23 Novembre 2021

Genova: 3 mete da non perdere visitando il capoluogo ligure

di Flavia Cantini - Digital Copywriter e Content Creator freelance Scarica in PDF

Genova è una di quelle città che, per raccontarle, un solo libro non sarebbe sufficiente.
Capoluogo dai mille volti e dalle mille anime, a una prima occhiata può apparire come sfuggente e indecifrabile ma quando te innamori capisci che sarà per sempre. 

 

Il Borgo Marinaro nel cuore di una città

Case color pastello, caratteristici vicoli di Liguria che scendono nelle piazzette dove passeggiare in mezzo alle barche, zero auto e frastuono, la piccola spiaggetta di scogli, ne fanno un quadro incredibile dove chiudere gli occhi e sognare nuovi orizzonti.
Perla della Riviera di Levante e di Genova, pullula di tipici ristoranti dove gustare tutto il meglio della cucina ligure in cui il pesce fresco la fa da padrone e di gelaterie per un dolce refrigerio nelle giornate più calde.

 

La Lanterna, simbolo dell’antica “Dominante dei Mari”

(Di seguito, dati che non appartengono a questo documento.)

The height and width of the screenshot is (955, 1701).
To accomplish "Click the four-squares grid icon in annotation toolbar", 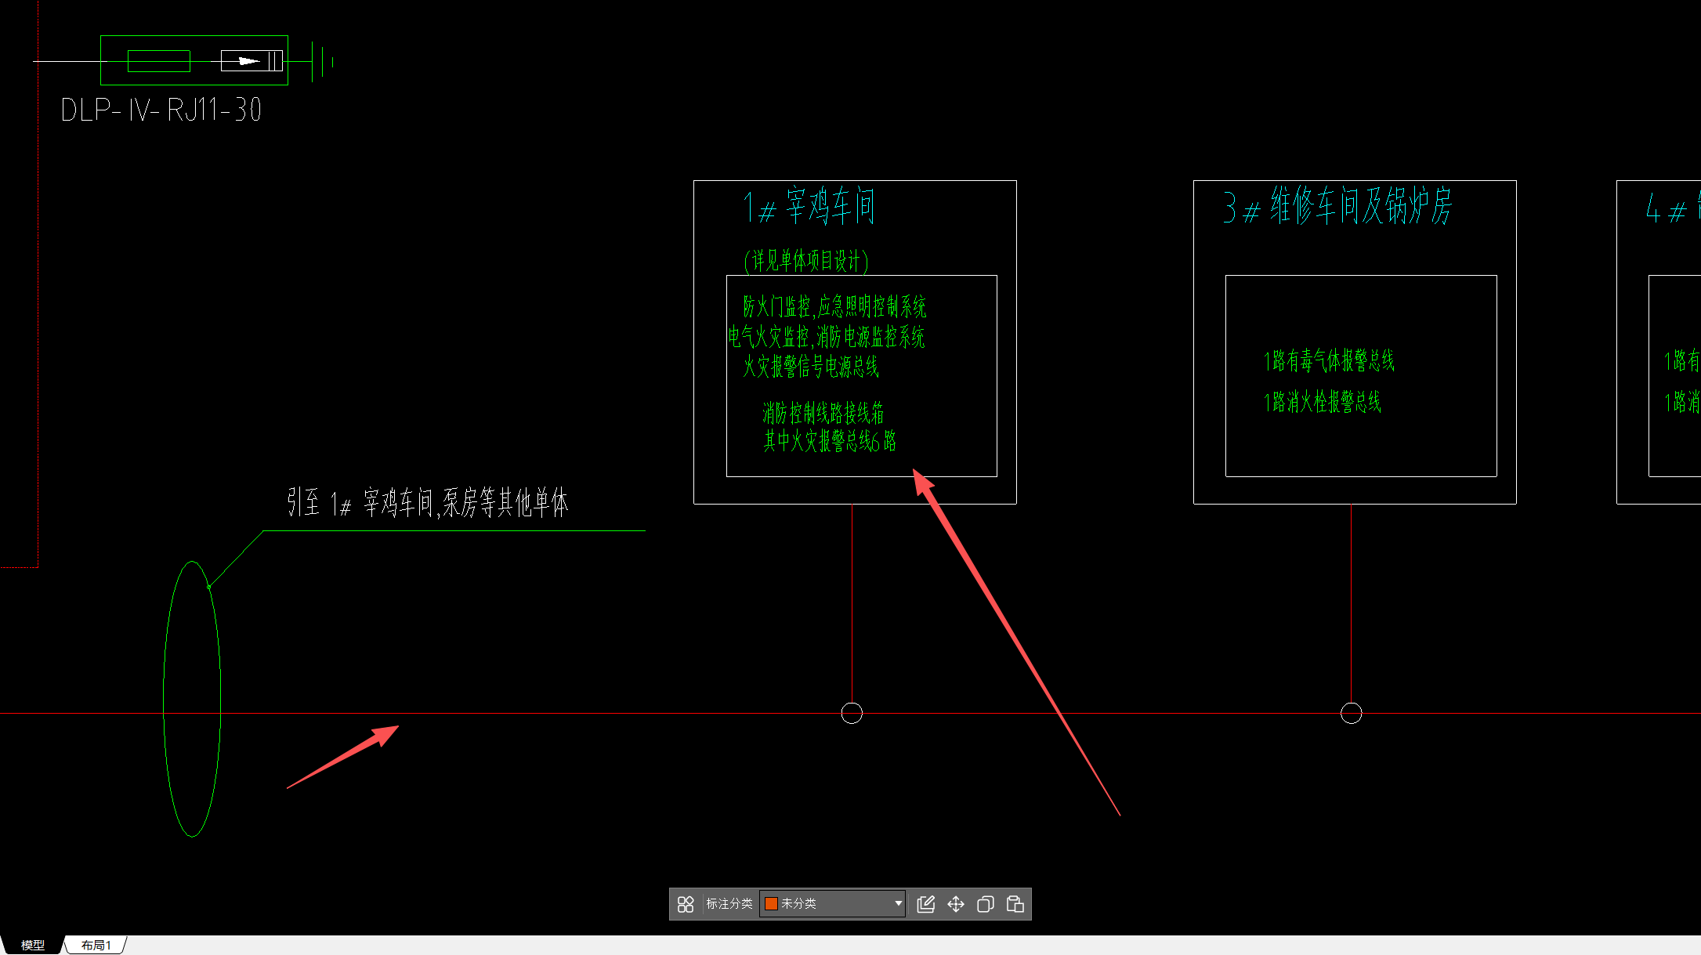I will point(686,904).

Alta 77 metri, la Lanterna è il faro più alto del Mediterraneo e simbolo della Genova che dominava i mari.
Costruita come la vediamo oggi nel 1543, si staglia su di uno scoglio alto una quarantina di metri e regala un panorama davvero mozzafiato sul porto e sull’immensità del capoluogo ligure.
Per godere di questa vista incredibile, armatevi di buona volontà e percorri i 172 scalini che conducono alla cima del faro e sono parte integrante del percorso di visita alla Lanterna.
Prima, però, merita una sosta il “Museo multimediale della Lanterna” che accompagna alla scoperta del simbolo genovese grazie a 150 filmati che, con la viva voce di persone comuni, raccontano la storia, le tradizioni, l’arte e la cultura del territorio genovese.

 

La Casa di Cristoforo Colombo

Il celeberrimo scopritore dell’America nacque a Genova e qui trascorse la giovinezza con la famiglia nella casa situata nell’area di Porta Soprana – Piazza Dante, a 300 metri dalla centralissima Piazza De Ferrari.
L’edificio originale, purtroppo, andò distrutto durante i bombardamenti del 1684 ma oggi è possibile ammirare la casa che vide Cristoforo Colombo giovane grazie alla perfetta ricostruzione integrale a pochi passi dalle monumentali Torri di Sant’Andrea e dal pregevole Chiostro di Sant’Andrea.
La piccola casa museo regala l’esperienza unica di poter vedere con i propri occhi gli ambienti cari al navigatore genovese e fantasticare sulla sua vita di cui non si sa poi molto.
Al primo piano ecco la tavola imbandita, un bacino in pietra per lavarsi, il focolare, cimeli e numerose informazioni su Colombo e la sua casa natale.